Grillades and Grits:
- Cut the meat into medallions.
- Pound flat.
- Season with salt, black pepper and cayenne pepper.
- Dredge with flour.
- In a heavy-bottom skillet, brown the medallions. Set aside.
- Sauté the “trinity”, onions, bell pepper, and celery, add 1 tablespoon minced garlic.
- Add homemade beef stock.
- Add the browned medallions and bay leaves.
- Simmer for 1 hour.
- Cook the cheese grits.
- Remove the bay leaves.
- Serve with cheese grits and crusty French bread.
Grillades and Grits are a popular dish at Mr. B’s in the French Quarter.
The next best thing to being in New Orleans . . . make some Grillades and Grits for supper tonight!
Grillades and Grits
A classic brunch dish in the French Quarter in New Orleans. Enriched with creole flavors this is comfort food at its best!
- 2 pounds veal round steak, about 1/2" thick
- 1 T. salt
- 1 t. cayenne pepper
- 1/2 t. black pepper
- 1/2 cup all-purpose flour
- 1/4 cup vegetable oil
- 2 cups onions, chopped
- 1 cup bell pepper, chopped
- 1 cup celery, chopped
- 1/4 cup vegetable oil
- 1 1/2 cups peeled, seeded and chopped tomatoes
- 1 T. minced garlic
- 2 cups beef broth
- 1/2 cup dry red wine
- 2 bay leaves
- 1/2 t. thyme
- 1/2 t. dried oregano
- 1/2 t. dried basil
- 1 bunch green onions, green part only, chopped
- 3 T. fresh parsley, finely chopped
Baked cheese grits
Combine the salt, cayenne pepper, and black pepper. Set aside.
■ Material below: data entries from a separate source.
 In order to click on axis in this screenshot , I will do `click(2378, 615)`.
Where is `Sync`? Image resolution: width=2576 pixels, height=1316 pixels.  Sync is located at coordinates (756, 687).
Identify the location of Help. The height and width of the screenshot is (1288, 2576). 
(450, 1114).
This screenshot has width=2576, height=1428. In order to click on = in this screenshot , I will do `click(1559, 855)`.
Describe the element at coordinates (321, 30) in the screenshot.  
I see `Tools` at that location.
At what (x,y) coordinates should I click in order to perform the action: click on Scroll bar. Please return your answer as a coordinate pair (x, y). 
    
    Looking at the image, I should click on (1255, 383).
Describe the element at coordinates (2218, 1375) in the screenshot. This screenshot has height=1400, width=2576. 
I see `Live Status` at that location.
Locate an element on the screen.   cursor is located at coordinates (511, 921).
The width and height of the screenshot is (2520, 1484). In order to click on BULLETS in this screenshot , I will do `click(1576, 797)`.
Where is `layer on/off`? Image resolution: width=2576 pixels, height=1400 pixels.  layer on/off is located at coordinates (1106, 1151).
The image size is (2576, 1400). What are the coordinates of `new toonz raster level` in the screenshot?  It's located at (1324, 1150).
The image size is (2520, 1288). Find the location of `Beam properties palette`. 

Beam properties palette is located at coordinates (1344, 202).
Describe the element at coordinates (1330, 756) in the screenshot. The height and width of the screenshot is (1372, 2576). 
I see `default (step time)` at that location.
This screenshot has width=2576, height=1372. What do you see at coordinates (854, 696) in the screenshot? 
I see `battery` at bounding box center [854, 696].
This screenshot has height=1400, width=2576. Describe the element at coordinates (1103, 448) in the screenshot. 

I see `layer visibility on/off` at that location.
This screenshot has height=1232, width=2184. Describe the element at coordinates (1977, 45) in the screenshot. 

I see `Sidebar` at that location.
Cut the meat into 2" squares. With a mallet, pound each piece of meat until slightly flattened.
Sprinkle with seasoning mix and dredge in the flour. Shake off excess flour. Turn pieces of meat over and repeat the process.
In a large cast-iron pot or enameled cast-iron, heat the oil over medium heat. Add the meat several pieces at a time and brown evenly on both sides, being careful not to overcrowd. Remove and place on a paper towel-lined plate. When all of the meat is browned, set aside.
Remove any burnt drippings from the pan, add the oil. When hot, add the onions, bell pepper and celery, cook, stirring occasionally, in oil until vegetables are wilted, 6 to 8 minutes. Add the tomatoes and garlic. Cook, stirring often, for 4 to 6 minutes.
Return the browned meat to the large heavy pot, add the beef broth, sautéd vegetables, wine, bay leaves, thyme, oregano, and basil.
Reduce heat to a medium, simmer partially covered for 1 to 1 1/2 hours. Stir occasionally.
Meanwhile, cook the cheese grits.
When ready to serve, remove the bay leaves, add the green onions and parsley.
Taste. Add seasonings if necessary.
Serve with cheese grits and biscuits.